# Task item
A complete answer lists every line of the entries below where the string "right" appears.

*** Opening of Data shown ***

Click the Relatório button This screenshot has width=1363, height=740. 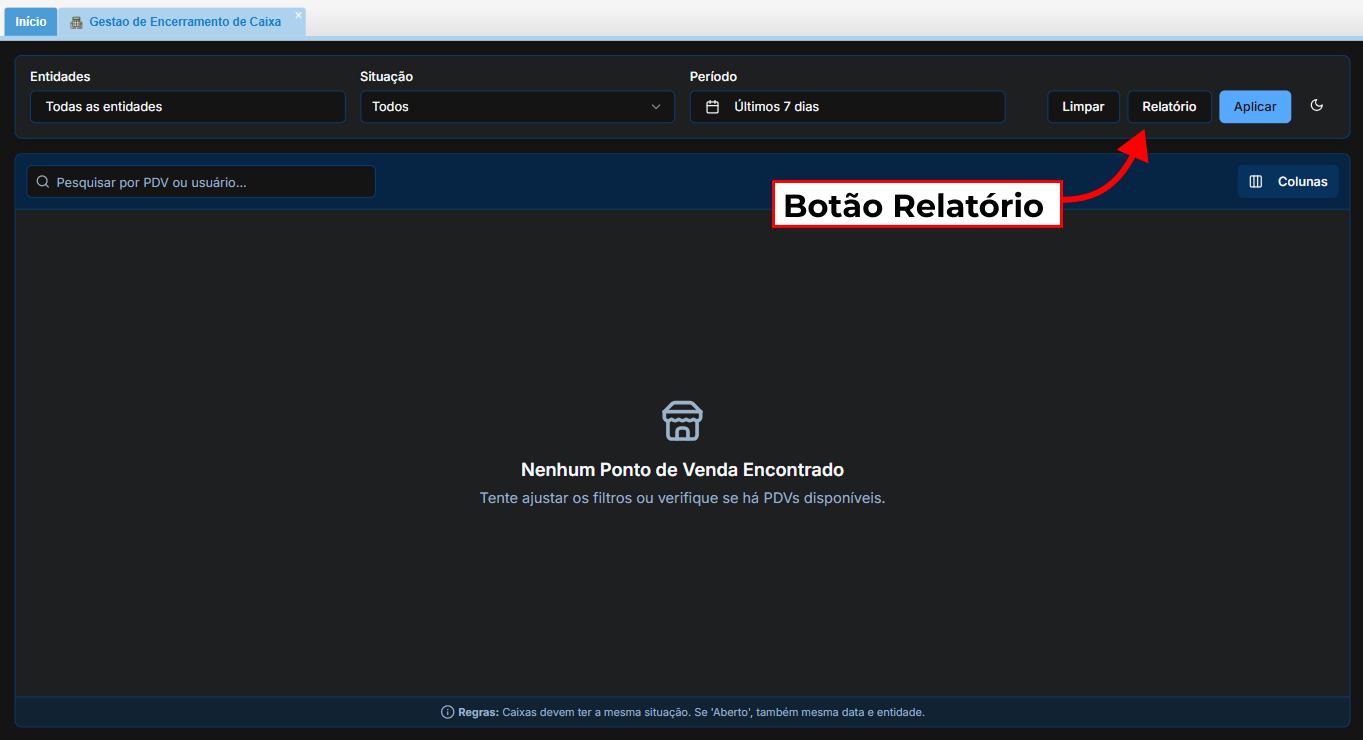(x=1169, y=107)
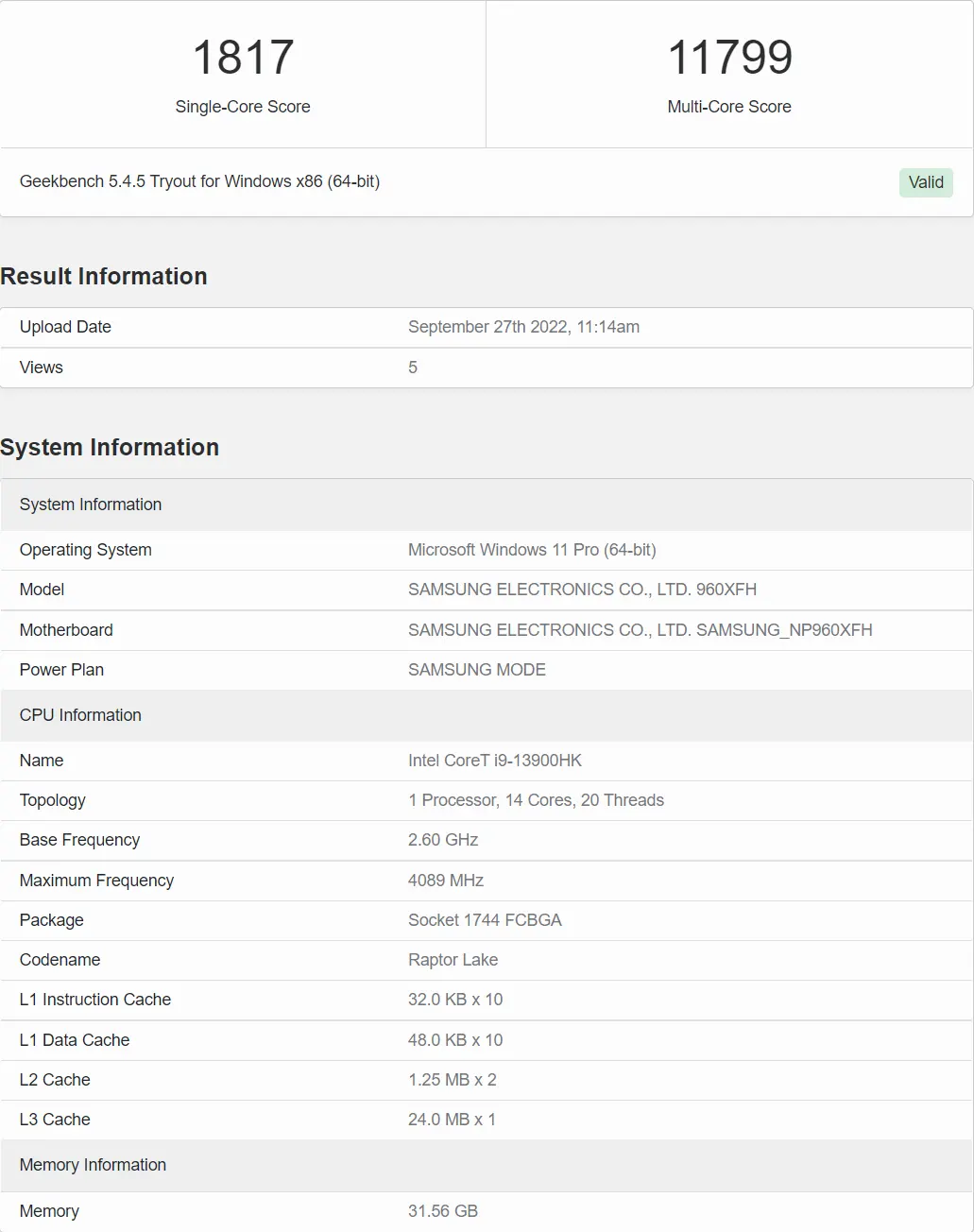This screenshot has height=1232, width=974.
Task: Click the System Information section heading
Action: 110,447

*** Close of Data shown ***
*** Opening of Data shown ***

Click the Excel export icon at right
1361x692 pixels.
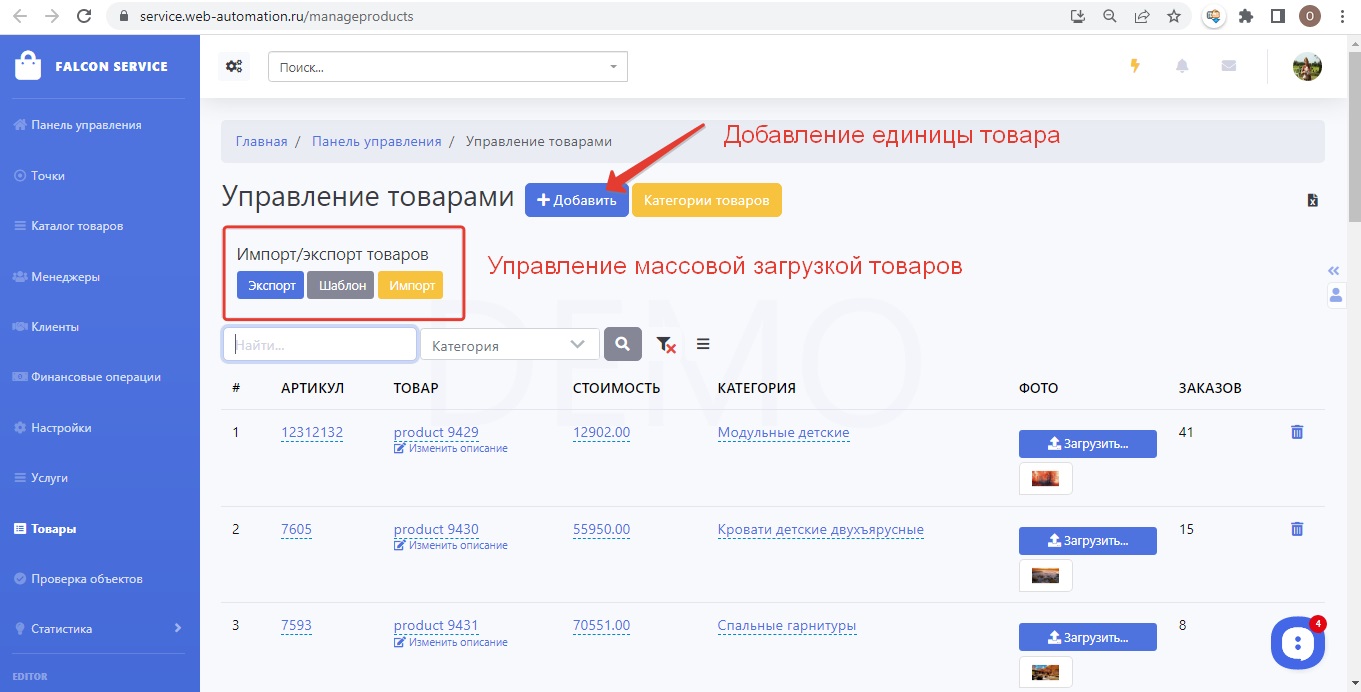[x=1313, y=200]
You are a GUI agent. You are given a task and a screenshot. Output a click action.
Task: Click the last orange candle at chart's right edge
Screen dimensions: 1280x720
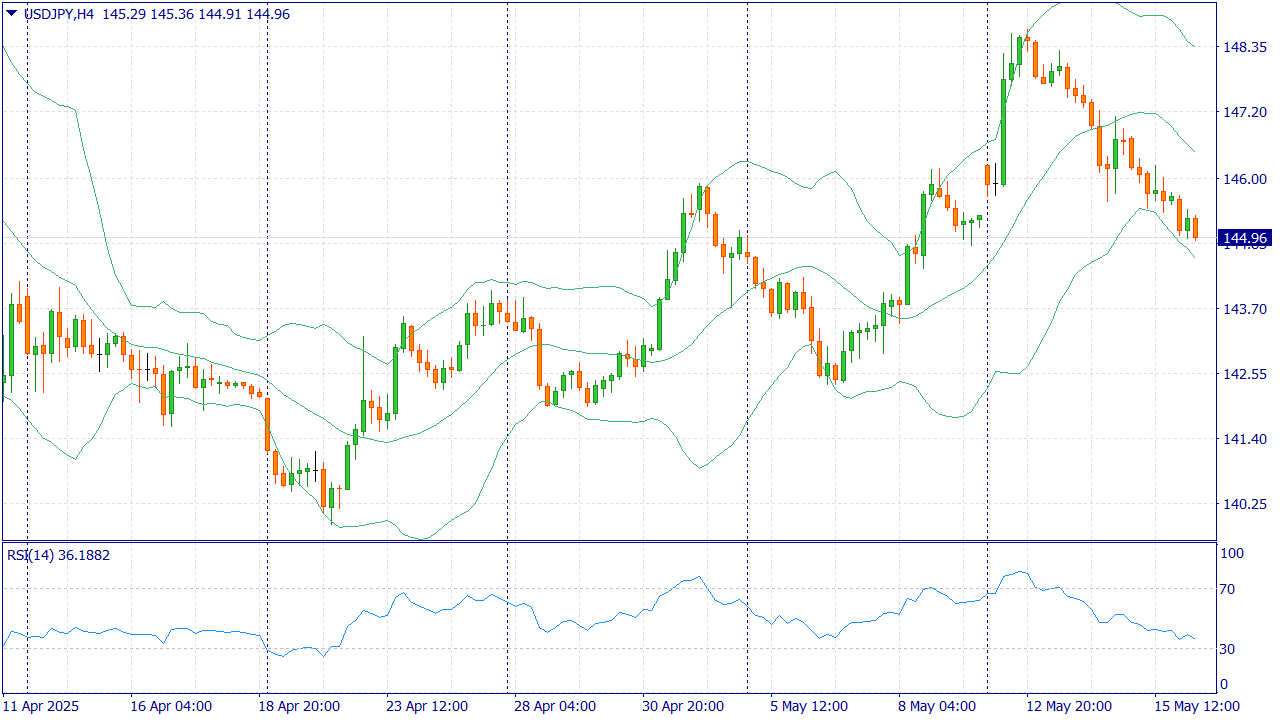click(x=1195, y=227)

*** Close of Data shown ***

# Result for this task
Click the Excel export icon at right
Task: Click the last orange candle at chart's right edge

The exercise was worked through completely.